Discussion in 'Sports and News' started by trifectarich, Dec 2, 2010.

  1. trifectarich

    trifectarich Well-Known Member

    Some drastic notions being floated:

    * Increase gas tax by 15 cents per gallon
    * Freeze pay for federal workers and members of Congress for three years
    * Eliminate in-school interest subsidies in federal student loan programs
    * Let postal service take steps such as shifting to five-day delivery
    * Eliminate all congressional earmarks
    * Change Medicare physician payment formula to reward quality instead of quantity
    * Cut congressional and White House budgets by 15%

    I also see that capital gains would be taxed at the taxpayer's regular rate instead of a lower rate we now get, and here's one that would impact the masses: the home mortgage interest deduction also might be axed. Someone has proposed a 12 percent "non-refundable" tax credit, and I'll be the first to admit that I'm not sure what that means.
     
  2. doctorquant

    doctorquant Well-Known Member

    A non-refundable tax credit means that you only get credit for the taxes you've paid. So if in theory you got a tax credit of $1,000 but in actuality you only paid/owed $800, your credit would only be for $800. If it's refundable, you'd get the rest of the credit in the form of a refund (i.e., a refund for taxes you didn't actually pay).
     
  3. Stitch

    Stitch Active Member

    But funding expensive national security operations isn't on the table. The NSA isn't cheap to run.
     
  4. BTExpress

    BTExpress Well-Known Member

    I've never liked the mortgage-interest deduction (vs. a corresponding tax break for everyone).

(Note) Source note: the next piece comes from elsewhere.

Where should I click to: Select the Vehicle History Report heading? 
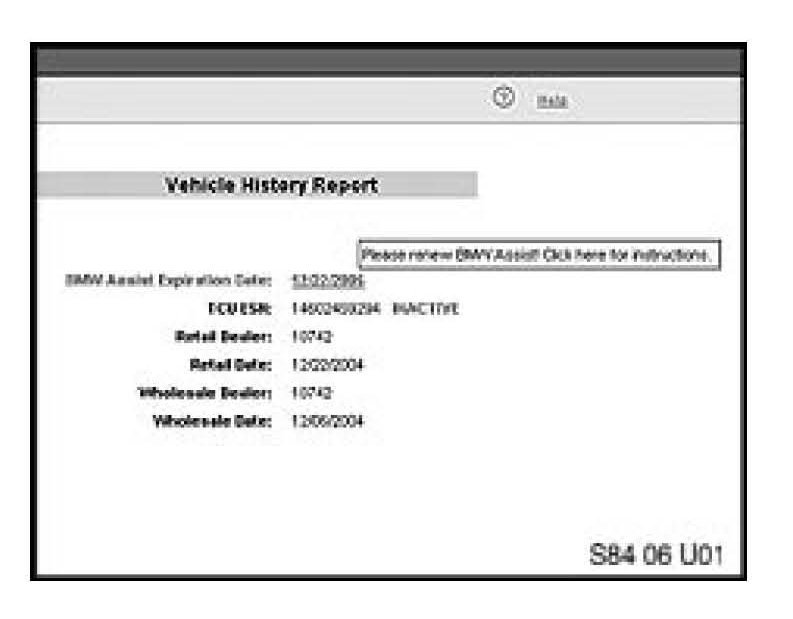point(270,186)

    If you were responsible, took out a 10-year mortgage, only paid $21,000 interest over the life of the loan . . . there is no tax benefit.

    If you were irresponsible, bought a house you could barely afford, financed it for 30 years . . . there is a huge tax benefit.

    Why does the government reward irresponsibility?
     
  5. LongTimeListener

    LongTimeListener Well-Known Member

    That mortgage interest deduction is an interesting one. It was phased out in Britain without a huge detriment to that economy. But I can't see how the housing market and thus the economy as a whole functions without it.

    It might be a good idea in a vacuum, but in reality it seems impossible.
     
  6. Mizzougrad96

    Mizzougrad96 Active Member

    How is one less day of mail drastic? Yes to that.

    Freeze pay for federal workers and members of Congress for three years. Yes to this. Everybody else is taking a hit, why shouldn't they? As far as I'm concerned, the only people in this country who should get raises are the military.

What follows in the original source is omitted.